Wonder Drug for Skin Cancer to be Given Free to Australians With Advanced Melanoma
A "miracle drug" will be provided for Australia's cancer patients who are left with no options. According to reports, drug manufacturer Merck Sharp and Dohme will be giving the drugs for free to the "sickest" cancer patients.
Known as the MK-3475, the drug was found to have a positive response to about 50 per cent of patients who were diagnosed with advanced melanoma. The drug proved to be a more effective than the current treatment, Yervoy.
Former Lord Mayor of Melbourne and chairmain of the Australian Grand Prix Ron Walker is partly responsible after spearheading a campaign.
The Therapeutic Goods Administration has approved the limited release of the "miracle" skin cancer drug just last week after hearing the pleas of cancer patients, doctors, Merck Sharp and Dohme and support groups.
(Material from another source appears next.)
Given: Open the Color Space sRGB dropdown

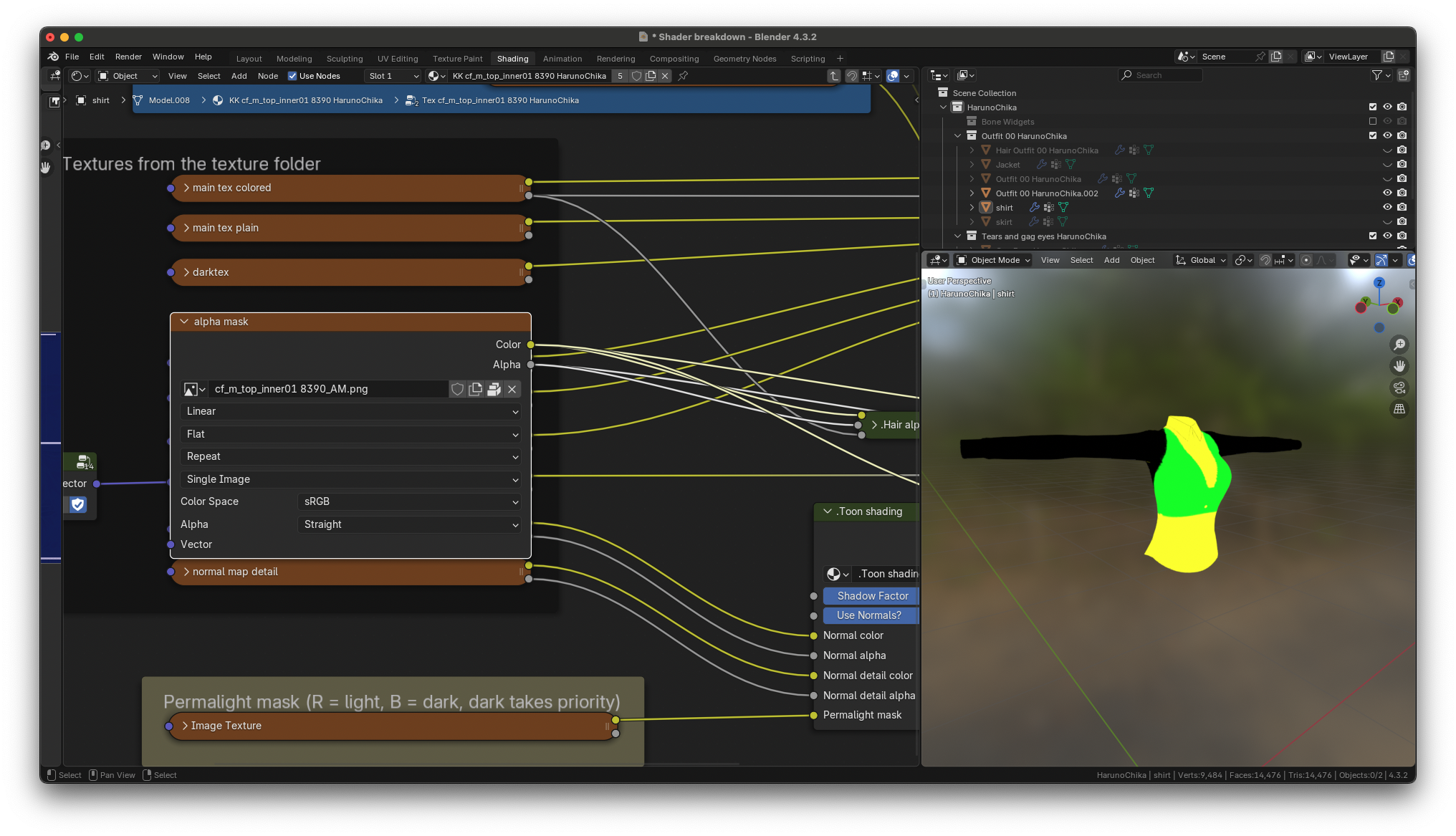Looking at the screenshot, I should (408, 501).
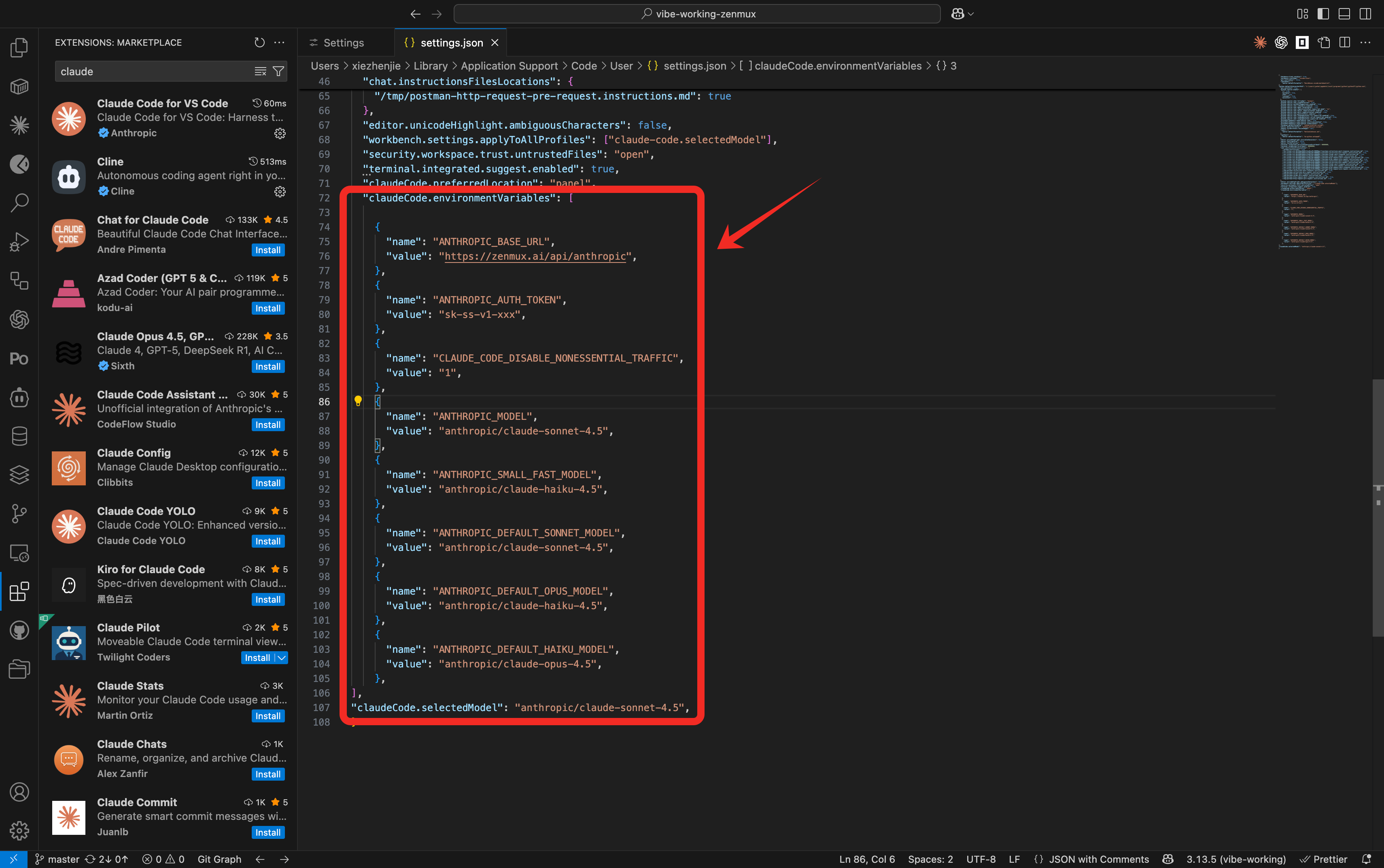Image resolution: width=1384 pixels, height=868 pixels.
Task: Select the settings.json tab
Action: coord(451,42)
The plan involves releasing the drug to a small number of patients with metastatic melanoma every month. Australian patients who will be given access to the drug are qualified to receive it if their melanoma has spread and surgery no longer helps.
Doctors have praised the MK-3475 as a "wonder drug" since it can reduce the tumours in more than half of the trial patients who were given high doses. The skin cancer drug works by blocking the cancer's ability to disguise itself and allowing the body's T cells to attack the cancer.
A skin cancer patient himself, Walker said the drug works. He said he was lucky to have no side effects from the drug.
According to Professor Grant McArthur from Melbourne's Peter MacCallum Cancer Centre, drugs like the MK-3475 are changing the way doctors treat cancer. He said there were more than 1,000 patients in Australia in the advanced stages of melanoma. A great proportion of those patients will be eligible to take the free cancer drug.
In 2013, Walker had launched a campaign on behalf of an Australian father, Nick Auden, who moved his family to Denver in the U.S. to pursue Stage 4 melanoma treatment. He qualified for the drug's clinical trial but was ruled out because of a medical complication. Auden died in November 2013.
Professor McArthur said the cases of Walker and Auden only encourage the public to make treatments more accessible to cancer patients prior to formal regulation.
Mr Walker had lobbied for the limited release of the drug for Australian patients with the help Prime Minister Tony Abbott and Health Minister Peter Dutton.